Task statement
Quote the line containing "Open the tab" and all lines that follow it in the listing below, exactly as written.

----

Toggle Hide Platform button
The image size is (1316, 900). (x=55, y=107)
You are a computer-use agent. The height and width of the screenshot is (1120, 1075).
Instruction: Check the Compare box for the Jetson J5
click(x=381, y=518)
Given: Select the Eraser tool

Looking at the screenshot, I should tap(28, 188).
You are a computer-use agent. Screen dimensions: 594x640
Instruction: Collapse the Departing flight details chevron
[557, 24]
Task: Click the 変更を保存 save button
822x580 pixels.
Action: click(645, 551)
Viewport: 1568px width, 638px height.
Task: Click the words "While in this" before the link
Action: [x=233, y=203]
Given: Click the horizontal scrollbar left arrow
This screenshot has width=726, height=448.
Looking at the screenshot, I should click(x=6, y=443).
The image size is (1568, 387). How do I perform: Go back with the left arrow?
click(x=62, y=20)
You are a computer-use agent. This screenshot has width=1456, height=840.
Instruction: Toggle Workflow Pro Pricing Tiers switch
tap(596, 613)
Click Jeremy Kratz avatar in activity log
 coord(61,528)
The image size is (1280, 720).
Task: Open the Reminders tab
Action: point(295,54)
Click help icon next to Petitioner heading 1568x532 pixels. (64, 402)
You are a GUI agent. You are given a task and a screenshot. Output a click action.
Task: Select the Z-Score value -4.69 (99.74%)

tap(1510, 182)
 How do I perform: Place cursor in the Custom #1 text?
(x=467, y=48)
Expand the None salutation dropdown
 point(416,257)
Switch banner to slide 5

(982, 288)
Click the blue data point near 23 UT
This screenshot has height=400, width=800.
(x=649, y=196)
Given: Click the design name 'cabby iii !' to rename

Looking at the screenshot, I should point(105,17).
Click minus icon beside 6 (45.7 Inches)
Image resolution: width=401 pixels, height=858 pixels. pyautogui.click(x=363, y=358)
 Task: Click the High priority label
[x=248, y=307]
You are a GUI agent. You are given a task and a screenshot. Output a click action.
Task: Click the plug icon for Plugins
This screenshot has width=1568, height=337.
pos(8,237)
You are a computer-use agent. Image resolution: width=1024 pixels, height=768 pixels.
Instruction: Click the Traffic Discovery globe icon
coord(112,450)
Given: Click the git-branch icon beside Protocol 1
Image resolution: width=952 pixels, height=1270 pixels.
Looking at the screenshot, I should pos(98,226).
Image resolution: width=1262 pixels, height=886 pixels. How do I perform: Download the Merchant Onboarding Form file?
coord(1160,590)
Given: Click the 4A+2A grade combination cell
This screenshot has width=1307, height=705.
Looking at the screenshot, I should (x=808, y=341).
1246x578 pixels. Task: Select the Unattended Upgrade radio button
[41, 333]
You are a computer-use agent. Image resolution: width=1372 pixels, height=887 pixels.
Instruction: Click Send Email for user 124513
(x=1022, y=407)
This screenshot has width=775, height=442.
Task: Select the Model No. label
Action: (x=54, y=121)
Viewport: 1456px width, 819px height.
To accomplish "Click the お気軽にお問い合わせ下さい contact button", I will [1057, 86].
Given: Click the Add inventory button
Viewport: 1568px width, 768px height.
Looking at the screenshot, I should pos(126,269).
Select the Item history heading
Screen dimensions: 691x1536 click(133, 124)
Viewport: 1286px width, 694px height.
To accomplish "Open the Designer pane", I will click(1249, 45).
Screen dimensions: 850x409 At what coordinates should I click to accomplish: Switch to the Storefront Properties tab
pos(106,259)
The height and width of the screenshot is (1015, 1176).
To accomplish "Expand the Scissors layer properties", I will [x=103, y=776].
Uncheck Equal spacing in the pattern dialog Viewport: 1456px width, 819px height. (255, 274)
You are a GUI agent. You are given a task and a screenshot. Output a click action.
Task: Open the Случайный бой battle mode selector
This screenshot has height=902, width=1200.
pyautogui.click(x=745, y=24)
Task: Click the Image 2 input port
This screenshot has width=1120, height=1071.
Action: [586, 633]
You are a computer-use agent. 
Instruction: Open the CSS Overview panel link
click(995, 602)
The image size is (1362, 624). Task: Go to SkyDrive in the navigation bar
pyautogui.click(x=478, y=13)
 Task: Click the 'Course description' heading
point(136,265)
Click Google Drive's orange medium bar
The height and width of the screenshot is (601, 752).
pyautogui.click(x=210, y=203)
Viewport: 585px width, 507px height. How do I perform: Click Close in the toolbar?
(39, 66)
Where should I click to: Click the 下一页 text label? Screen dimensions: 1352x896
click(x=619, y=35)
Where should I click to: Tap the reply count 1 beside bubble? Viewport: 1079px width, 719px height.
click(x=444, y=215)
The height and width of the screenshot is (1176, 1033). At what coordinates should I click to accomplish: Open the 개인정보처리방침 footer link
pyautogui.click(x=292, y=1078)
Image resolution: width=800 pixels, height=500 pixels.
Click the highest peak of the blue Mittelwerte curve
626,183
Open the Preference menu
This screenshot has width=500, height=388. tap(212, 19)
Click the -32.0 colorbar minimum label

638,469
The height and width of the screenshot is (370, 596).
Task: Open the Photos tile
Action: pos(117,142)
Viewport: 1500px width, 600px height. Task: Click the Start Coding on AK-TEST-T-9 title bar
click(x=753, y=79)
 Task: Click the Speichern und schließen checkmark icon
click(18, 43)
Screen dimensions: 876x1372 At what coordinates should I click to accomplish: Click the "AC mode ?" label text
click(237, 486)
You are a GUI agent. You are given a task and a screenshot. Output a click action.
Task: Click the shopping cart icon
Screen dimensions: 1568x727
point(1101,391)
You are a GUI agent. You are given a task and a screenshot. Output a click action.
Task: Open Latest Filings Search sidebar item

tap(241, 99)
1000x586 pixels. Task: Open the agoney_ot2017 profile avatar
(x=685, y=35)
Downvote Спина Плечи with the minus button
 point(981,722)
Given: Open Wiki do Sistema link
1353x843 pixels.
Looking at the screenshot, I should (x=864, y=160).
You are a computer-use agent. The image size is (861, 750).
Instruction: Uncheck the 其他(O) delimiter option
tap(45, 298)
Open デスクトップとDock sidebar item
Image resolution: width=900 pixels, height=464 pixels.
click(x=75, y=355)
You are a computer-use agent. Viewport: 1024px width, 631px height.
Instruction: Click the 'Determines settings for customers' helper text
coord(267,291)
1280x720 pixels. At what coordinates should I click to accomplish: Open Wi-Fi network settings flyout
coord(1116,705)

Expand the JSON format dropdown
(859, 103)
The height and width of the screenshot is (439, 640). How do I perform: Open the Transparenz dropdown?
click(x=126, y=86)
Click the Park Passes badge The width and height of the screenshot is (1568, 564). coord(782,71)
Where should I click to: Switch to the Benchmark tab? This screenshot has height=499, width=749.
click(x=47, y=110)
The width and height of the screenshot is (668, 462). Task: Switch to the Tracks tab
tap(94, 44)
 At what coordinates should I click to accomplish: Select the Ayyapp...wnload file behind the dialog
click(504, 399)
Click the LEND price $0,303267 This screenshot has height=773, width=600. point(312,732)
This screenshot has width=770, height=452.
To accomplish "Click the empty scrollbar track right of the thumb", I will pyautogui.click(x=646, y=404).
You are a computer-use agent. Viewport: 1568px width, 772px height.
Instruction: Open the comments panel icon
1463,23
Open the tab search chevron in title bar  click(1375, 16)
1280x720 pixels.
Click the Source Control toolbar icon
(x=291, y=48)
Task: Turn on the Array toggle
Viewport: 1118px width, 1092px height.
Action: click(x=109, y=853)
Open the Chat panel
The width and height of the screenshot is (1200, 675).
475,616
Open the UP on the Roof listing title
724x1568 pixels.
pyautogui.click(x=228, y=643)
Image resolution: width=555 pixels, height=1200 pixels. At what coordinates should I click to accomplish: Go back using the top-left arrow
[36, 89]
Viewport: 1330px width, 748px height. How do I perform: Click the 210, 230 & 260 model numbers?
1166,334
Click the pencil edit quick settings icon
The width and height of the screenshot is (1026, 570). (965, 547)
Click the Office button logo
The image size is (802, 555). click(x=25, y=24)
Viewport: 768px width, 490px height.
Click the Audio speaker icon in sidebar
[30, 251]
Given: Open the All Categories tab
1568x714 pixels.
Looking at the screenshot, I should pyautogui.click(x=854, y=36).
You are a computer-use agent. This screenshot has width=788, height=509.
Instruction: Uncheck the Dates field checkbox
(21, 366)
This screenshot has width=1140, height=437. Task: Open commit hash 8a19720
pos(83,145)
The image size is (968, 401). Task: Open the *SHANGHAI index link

----

Answer box
Open the tab search chevron in title bar  click(1375, 16)
1280x720 pixels.
Click the Source Control toolbar icon
(x=291, y=48)
Task: Turn on the Array toggle
Viewport: 1118px width, 1092px height.
Action: click(x=109, y=853)
Open the Chat panel
The width and height of the screenshot is (1200, 675).
475,616
Open the UP on the Roof listing title
724x1568 pixels.
pyautogui.click(x=228, y=643)
Image resolution: width=555 pixels, height=1200 pixels. At what coordinates should I click to accomplish: Go back using the top-left arrow
[36, 89]
Viewport: 1330px width, 748px height. How do I perform: Click the 210, 230 & 260 model numbers?
1166,334
Click the pencil edit quick settings icon
The width and height of the screenshot is (1026, 570). (965, 547)
Click the Office button logo
The image size is (802, 555). click(x=25, y=24)
Viewport: 768px width, 490px height.
Click the Audio speaker icon in sidebar
[30, 251]
Given: Open the All Categories tab
1568x714 pixels.
Looking at the screenshot, I should pyautogui.click(x=854, y=36).
You are a computer-use agent. This screenshot has width=788, height=509.
Instruction: Uncheck the Dates field checkbox
(21, 366)
This screenshot has width=1140, height=437. Task: Open commit hash 8a19720
pos(83,145)
The image size is (968, 401). Task: Open the *SHANGHAI index link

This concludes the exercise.